A primeira semana de atividades legislativas em Mato Grosso do Sul, após o recesso, foi marcada por uma pauta fria e a presença reduzida de deputados no Plenário Júlio Maia. A quinta-feira (6) apresentou apenas dois projetos em discussão, refletindo a tendência de esvaziamento nas sessões desse dia da semana, especialmente em um período de campanha eleitoral. A utilização de sessões remotas tem facilitado a participação dos parlamentares em suas bases eleitorais.
Entre os projetos apreciados, o Projeto de Decreto Legislativo nº 006/2026 foi aprovado, ratificando convênios relacionados ao ICMS e ajustes do SINIEF, celebrados no âmbito do Confaz (Conselho Nacional de Política Fazendária). Além disso, o Projeto de Lei nº 076/2026, que cria o Dia Estadual do Tatu Canastra em Mato Grosso do Sul, também avançou na tramitação.
Durante a semana, a atividade legislativa começou de fato na terça-feira, dia 3, quando foi discutido em primeira votação o Projeto de Lei nº 082/2026, de iniciativa da deputada Mara Caseiro (PL), que estabelece o Dia das Mães que Oram pelos Filhos. Na mesma sessão, foi declarado de Utilidade Pública a Associação de Desenvolvimento Rural da Colônia Taquari, localizada no Município de Coxim, por meio do Projeto de Lei nº 081/2026.

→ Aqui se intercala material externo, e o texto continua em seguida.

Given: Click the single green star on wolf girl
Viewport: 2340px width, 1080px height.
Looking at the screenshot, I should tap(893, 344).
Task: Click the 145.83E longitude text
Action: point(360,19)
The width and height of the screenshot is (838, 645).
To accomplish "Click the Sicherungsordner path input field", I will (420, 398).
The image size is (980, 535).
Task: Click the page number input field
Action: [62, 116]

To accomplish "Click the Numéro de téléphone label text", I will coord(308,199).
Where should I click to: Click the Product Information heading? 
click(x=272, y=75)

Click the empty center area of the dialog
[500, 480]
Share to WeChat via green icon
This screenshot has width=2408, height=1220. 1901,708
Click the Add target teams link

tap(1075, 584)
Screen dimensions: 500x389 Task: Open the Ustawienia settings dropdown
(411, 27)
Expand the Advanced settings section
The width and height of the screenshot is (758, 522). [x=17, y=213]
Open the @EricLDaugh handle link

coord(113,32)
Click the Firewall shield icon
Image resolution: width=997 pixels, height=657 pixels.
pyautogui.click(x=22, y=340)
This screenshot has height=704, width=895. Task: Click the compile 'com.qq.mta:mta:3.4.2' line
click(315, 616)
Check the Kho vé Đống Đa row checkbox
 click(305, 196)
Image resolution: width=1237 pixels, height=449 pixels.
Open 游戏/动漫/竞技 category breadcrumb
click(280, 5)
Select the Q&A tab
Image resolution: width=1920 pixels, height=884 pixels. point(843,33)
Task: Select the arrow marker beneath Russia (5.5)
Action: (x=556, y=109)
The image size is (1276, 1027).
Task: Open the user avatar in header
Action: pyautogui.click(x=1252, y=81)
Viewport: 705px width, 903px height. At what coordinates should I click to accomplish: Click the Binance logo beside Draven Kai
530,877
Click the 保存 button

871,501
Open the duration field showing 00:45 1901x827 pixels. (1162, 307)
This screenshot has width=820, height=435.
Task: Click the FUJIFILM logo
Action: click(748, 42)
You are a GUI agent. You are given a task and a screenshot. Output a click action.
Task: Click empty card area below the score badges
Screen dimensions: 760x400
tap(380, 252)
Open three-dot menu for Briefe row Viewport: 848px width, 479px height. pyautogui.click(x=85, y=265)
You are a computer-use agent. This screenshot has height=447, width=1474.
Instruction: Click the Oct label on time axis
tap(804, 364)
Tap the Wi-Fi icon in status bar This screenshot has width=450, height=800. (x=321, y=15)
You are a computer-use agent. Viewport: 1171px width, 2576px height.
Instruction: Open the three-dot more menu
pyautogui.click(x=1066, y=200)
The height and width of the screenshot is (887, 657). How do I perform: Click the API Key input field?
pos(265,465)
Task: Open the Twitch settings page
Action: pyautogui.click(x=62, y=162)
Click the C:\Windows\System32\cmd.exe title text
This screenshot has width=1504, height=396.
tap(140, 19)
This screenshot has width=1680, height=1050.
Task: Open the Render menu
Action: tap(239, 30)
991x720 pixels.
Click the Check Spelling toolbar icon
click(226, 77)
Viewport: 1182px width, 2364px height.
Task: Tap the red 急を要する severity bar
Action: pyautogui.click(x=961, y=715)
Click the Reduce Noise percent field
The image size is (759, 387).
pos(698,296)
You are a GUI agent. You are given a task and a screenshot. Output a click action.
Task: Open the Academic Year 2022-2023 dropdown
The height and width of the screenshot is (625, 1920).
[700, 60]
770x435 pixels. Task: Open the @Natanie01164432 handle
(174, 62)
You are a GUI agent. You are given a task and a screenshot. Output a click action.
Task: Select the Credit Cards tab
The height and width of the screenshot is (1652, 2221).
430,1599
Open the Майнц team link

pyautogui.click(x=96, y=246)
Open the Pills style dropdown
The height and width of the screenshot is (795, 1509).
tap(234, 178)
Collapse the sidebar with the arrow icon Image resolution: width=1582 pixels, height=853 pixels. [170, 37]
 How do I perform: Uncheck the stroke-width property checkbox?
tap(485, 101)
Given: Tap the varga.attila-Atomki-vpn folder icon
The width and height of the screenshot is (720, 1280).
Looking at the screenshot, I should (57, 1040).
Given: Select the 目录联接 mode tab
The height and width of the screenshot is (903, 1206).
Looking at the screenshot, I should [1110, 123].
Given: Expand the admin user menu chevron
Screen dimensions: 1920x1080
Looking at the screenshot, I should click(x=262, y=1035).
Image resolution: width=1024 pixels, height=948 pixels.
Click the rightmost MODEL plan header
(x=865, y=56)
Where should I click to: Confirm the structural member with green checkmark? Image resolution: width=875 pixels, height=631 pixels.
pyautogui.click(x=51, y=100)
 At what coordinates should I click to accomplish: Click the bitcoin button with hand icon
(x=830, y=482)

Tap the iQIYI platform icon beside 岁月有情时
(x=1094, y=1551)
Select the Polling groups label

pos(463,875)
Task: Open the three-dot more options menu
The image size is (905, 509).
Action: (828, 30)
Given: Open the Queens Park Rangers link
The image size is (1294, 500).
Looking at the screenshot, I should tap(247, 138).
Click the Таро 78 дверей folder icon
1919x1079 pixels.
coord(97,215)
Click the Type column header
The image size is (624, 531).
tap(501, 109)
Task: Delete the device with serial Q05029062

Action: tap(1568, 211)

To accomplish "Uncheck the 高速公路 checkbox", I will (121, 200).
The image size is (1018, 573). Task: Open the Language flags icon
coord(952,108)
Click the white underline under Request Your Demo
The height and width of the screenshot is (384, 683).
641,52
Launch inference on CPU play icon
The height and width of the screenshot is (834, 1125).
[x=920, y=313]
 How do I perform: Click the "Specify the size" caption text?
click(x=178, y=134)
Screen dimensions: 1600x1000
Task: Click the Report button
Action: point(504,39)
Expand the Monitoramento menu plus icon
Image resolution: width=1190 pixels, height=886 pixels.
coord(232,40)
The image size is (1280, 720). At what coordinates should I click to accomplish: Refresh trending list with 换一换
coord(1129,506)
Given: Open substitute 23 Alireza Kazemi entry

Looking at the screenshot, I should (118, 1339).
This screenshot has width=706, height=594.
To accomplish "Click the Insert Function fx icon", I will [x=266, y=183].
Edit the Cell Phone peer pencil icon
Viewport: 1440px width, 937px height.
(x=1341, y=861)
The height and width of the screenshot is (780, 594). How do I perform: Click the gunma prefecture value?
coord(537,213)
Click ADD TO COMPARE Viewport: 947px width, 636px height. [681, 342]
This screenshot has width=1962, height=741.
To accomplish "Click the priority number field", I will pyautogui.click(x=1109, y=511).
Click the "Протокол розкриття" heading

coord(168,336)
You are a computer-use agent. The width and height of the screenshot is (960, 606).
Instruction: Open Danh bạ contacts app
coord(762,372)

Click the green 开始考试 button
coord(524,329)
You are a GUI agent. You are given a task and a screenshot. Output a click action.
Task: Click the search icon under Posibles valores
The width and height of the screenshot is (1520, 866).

Outro ponto a ser destacado foi a retirada da pauta do Projeto de Lei nº 208/2023, de autoria do deputado João César Mattogrosso (PSDB), que tratava da isenção total da taxa de inscrição para atletas com deficiência e estabelecia um desconto de 50% para atletas-guia. O parlamentar justificou a retirada do projeto para evitar conflitos com o período eleitoral.
Na quarta-feira, dia 4, o Projeto de Lei nº 90/2026 foi aprovado por unanimidade, reconhecendo pessoas com fissura labiopalatina e anomalias craniofaciais como pessoas com deficiência. Também foi aprovado o Projeto de Lei nº 96/2026, que inclui a Costelada da Integração, promovida pelo Centro de Tradições Gaúchas (CTG) Campos da Vacaria, no Calendário Oficial de Eventos do Estado.
O presidente da Assembleia Legislativa, deputado Gerson Claro (PP), expressou preocupação com a baixa atividade dos deputados e pediu que não deixem projetos importantes parados nas comissões de mérito. Um exemplo é o Projeto de Lei nº 264/2024, que propõe a autorização para videomonitoramento nas escolas públicas do Estado, uma proposta do Poder Executivo que permanece sem avanço desde 2024.